* begin *

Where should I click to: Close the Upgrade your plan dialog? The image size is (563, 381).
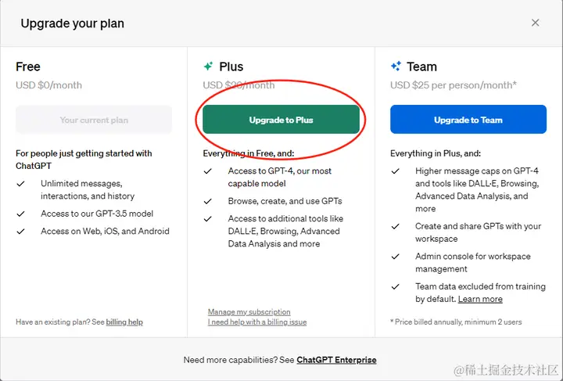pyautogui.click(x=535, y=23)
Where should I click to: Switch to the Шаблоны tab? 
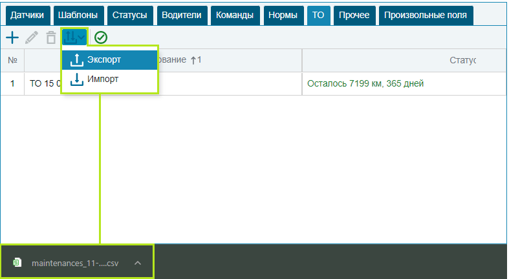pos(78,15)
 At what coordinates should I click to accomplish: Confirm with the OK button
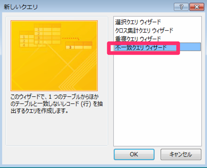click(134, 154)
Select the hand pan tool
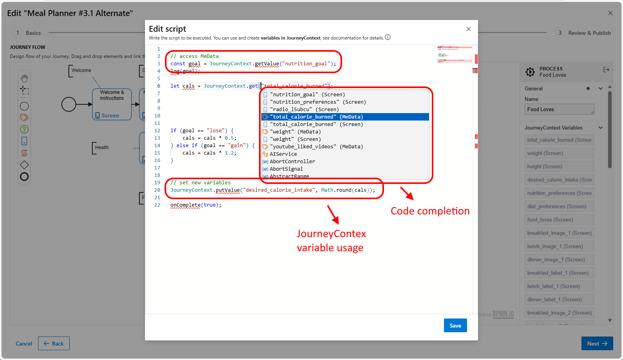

* end *

§ AIM
Retype every one of the rows above word for word, and leave the pictures out of your answer.

§ REPLY TO THE EXERCISE
Where should I click to: Close the Upgrade your plan dialog? The image size is (563, 381).
pyautogui.click(x=535, y=23)
Where should I click to: Switch to the Шаблоны tab? 
pos(78,15)
 At what coordinates should I click to accomplish: Confirm with the OK button
click(134, 154)
Select the hand pan tool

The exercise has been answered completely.